**Work to do:**
Can you reproduce word for word the part of the cooling tower text between "Cp = Heat capacity" and "by the program.", inclusive?

**Text to read:**

Plants in arid locations may have no alternative but an air-cooled condenser (ACC). A primary drawback, besides their extremely large size (among other issues), is that ACCs can only cool the condensate to an approach to the dry bulb temperature, unlike cooling towers with an approach to wet bulb.² This aspect of ACCs can result in a significant loss of plant efficiency during hot weather.

On a slightly different note, colleagues of mine and I have reviewed project specifications for cooling towers in which it appeared that the designers selected a high COC as sort of a blind choice, when in actuality the plant’s water usage and discharge regulations did not require it. What some developers do not seem to realize is that at higher COC, the blowdown savings become marginal, as shown in the following graph built around data from Figure 2.

All graphs like this are asymptotic, and beyond six COC or so the water savings from increased cycling becomes marginal. Critically, the increasing concentration of impurities at high cycles makes chemistry control difficult and more expensive.

A quick note, while the calculations for cooling tower design can be rather complicated, a straightforward set of equations is available that provide good approximations for flow in existing towers. The fundamental equation for evaporation is:

E = (ƒ * R * ΔT * c_p)/1000 Eq. 1

E = Evaporation in gallons-per-minute (gpm)
R = Recirculation rate in gpm
ΔT = Temperature difference (range) between the warm and cooled circulating water (oF)
Cp = Heat capacity of water at ambient conditions (1.0 Btu/lbm-oF)
ƒ = A correction factor that accounts for evaporative and sensible heat transfer, where the range is often considered to be 0.65 to 0.95 from cold to hot ambient temperatures. Humidity also influences the correction factor.

The factor of 1,000 is the approximate latent heat of vaporization (Btu/lbm) of water at ambient conditions.

As a check, plugging in an “ƒ” value of 0.9 for the circulating water flow rate shown in Figure 2, and with the heat rate program’s calculated ΔT of 16.6o F, produces almost the identical value of 1,630 gpm of evaporation calculated by the program.

**Material:**
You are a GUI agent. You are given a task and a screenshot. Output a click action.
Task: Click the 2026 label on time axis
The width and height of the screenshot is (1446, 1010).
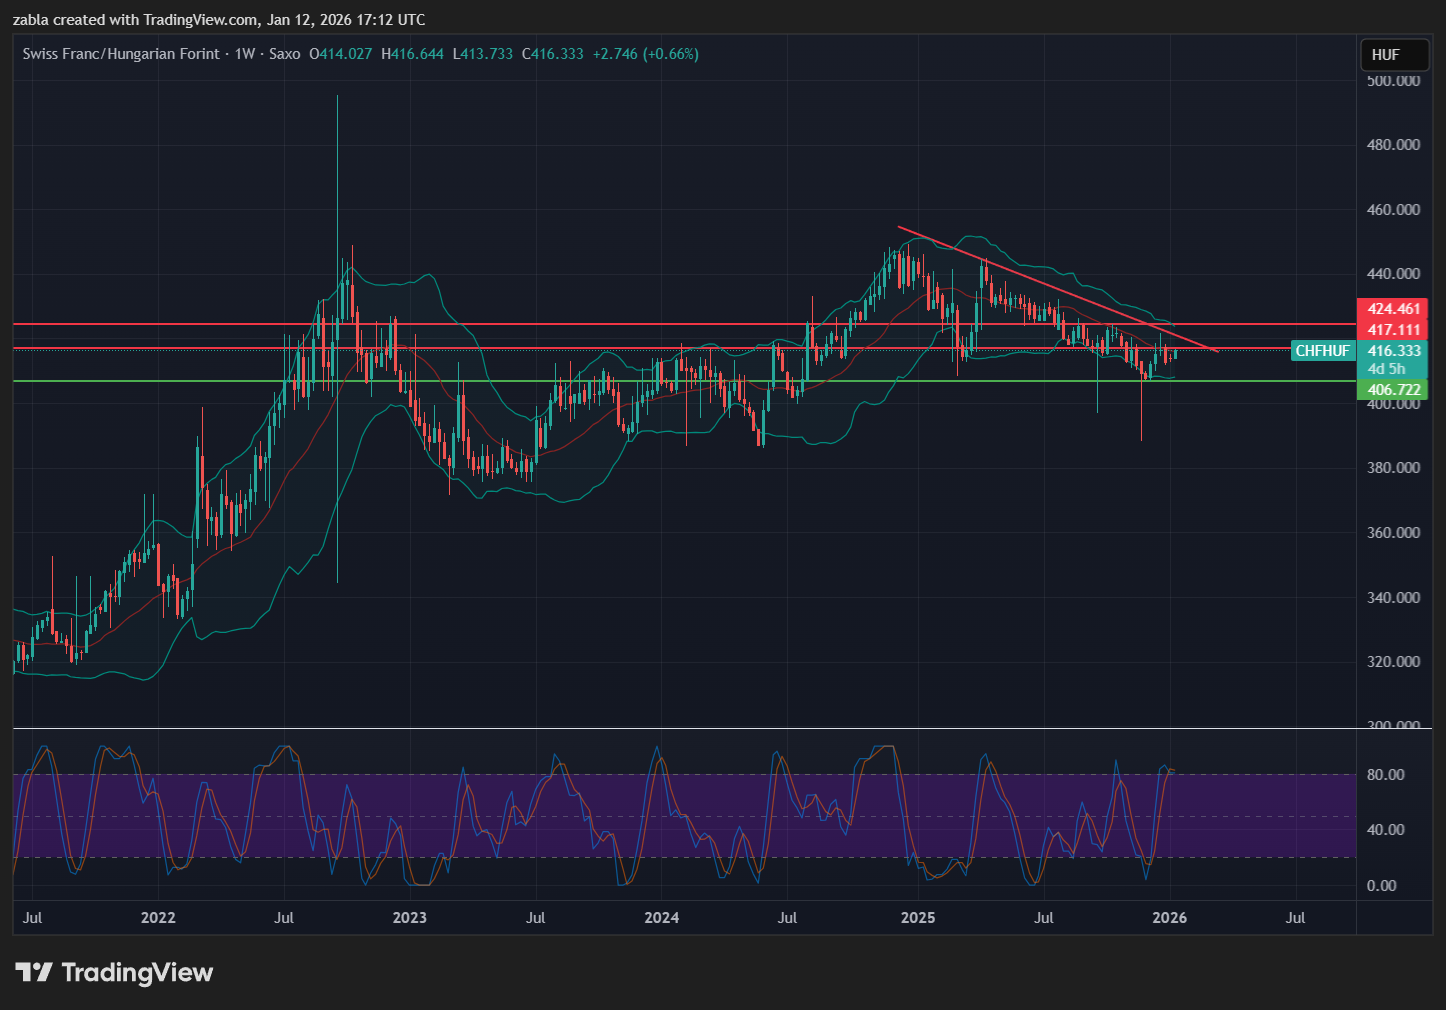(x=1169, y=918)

**Task response:**
Cp = Heat capacity of water at ambient conditions (1.0 Btu/lbm-oF)
ƒ = A correction factor that accounts for evaporative and sensible heat transfer, where the range is often considered to be 0.65 to 0.95 from cold to hot ambient temperatures. Humidity also influences the correction factor.

The factor of 1,000 is the approximate latent heat of vaporization (Btu/lbm) of water at ambient conditions.

As a check, plugging in an “ƒ” value of 0.9 for the circulating water flow rate shown in Figure 2, and with the heat rate program’s calculated ΔT of 16.6o F, produces almost the identical value of 1,630 gpm of evaporation calculated by the program.